I think that _Introductory course_ is a good solution_,_ however if I had to translate it backwards, _mise à niveau_ is not what would first come to mind. 
I can't help it; to me _mise à niveau = upgrading_. 

In the end, it is not my decision to make, but for the record ... here's as seen on a bilingual CV, which is part of *this document* (search for aurore nallet)




> 2004 BTS Diploma in Fashion Design - ESAA Duperré, Paris
> 2002 *Upgrading course in Applied Arts* - ESAA Duperré, Paris
> 
> 
> 2004 BTS Stylisme de Mode, ESAA Duperré, Paris​2002 *Mise à Niveau en Arts Appliqués*, ESAA Duperre, Paris


----------



## wildan1

_Upgrading_ doesn't sound like an "academic" term to me, Nico, don't ask me why.

When you talked about an _upgrade_, I first thought of getting a nicer room in a hotel for the standard price, or getting "upgraded" to business class by the airlines.

But that said, I guess I would understand what it meant on someone's résumé, and just assume that it was a term chosen by a non-native.


----------



## Nicomon

wildan1 said:


> But that said, I guess I would understand what it meant on someone's résumé, and just assume that it was a term chosen by a non-native.


 Or... a Canadian native. See bh7 answer (#6) right after my first post. 

*Upgrading course*


----------



## wildan1

Nicomon said:


> Or... a Canadian native. See bh7 answer (#6) right after my first post.
> 
> *Upgrading course*


 
Right, Canadian native. Sorry--our distinctions of English usage on this side of the pond are harder to discern than pond-wise! (I'll add _upgrading course_ to my short list of others I've learned over time: _washroom, tuque, steamie_, etc. Not to forget the stereotypical_ eh_, eh?


----------



## Nicomon

Granted, this *European* *bilingual site* may have been translated from French to English by a non native... 
but it seems that _upgrading_ would be understood in France as well.

I copy/pasted the same question and answer from the FAQ (as found under _qu'est-ce que le design/what is design_)

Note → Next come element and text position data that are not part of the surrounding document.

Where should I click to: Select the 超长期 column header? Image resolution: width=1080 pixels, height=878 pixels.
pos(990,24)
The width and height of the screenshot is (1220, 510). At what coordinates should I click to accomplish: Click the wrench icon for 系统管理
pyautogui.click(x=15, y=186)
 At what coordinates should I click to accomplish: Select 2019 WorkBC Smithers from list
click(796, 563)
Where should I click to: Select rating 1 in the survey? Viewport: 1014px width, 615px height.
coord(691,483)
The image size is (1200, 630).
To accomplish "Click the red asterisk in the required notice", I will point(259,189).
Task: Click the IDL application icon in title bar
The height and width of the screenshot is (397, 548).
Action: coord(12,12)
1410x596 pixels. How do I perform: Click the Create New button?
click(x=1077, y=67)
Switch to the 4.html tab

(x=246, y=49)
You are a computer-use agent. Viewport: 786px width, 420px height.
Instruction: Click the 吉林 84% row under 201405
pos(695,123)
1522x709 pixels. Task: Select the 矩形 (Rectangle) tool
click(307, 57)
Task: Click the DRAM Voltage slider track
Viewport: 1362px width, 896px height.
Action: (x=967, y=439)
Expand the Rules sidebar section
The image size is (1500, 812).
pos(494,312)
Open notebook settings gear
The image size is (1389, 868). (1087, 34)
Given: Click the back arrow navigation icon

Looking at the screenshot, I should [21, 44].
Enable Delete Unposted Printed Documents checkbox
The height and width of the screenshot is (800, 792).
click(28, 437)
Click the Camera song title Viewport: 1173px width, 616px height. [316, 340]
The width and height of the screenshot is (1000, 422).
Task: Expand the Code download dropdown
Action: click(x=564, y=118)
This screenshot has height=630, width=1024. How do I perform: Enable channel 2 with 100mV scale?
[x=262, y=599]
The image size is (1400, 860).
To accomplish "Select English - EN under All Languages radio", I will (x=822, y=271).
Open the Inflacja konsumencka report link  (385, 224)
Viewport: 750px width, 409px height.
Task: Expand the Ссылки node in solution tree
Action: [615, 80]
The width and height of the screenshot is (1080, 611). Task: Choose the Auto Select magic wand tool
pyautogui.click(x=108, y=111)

> How to get into a design school after a general baccalaureate?
> It is necessary to follow the *upgrading course in applied arts* with the objective of acquiring the fundamental basics of artistic creation in the domain of design and applied arts.
> 
> Comment faire une école de design après un baccalauréat général ?
> Il est nécessaire de suivre une *mise à niveau en arts appliqués* dont l’objectif est d’acquérir les bases fondamentales de la création artistique dans le domaine du design et des arts appliqués.


 
Eh oui, je suis très têtue.


----------



## MrMoto

Academic upgrading sounds perfectly understandable to me (because I am Canadian, apparently?).

Just today, in fact, a student whom I am tutoring told me that since he hadn't gone past Grade 10 math many years ago, he needed to go to college for upgrading before being able to enter calculus classes at university.


----------



## missmarseille

I would suggest "foundation course" or "preparatory course" in this context..upgrading definitely not....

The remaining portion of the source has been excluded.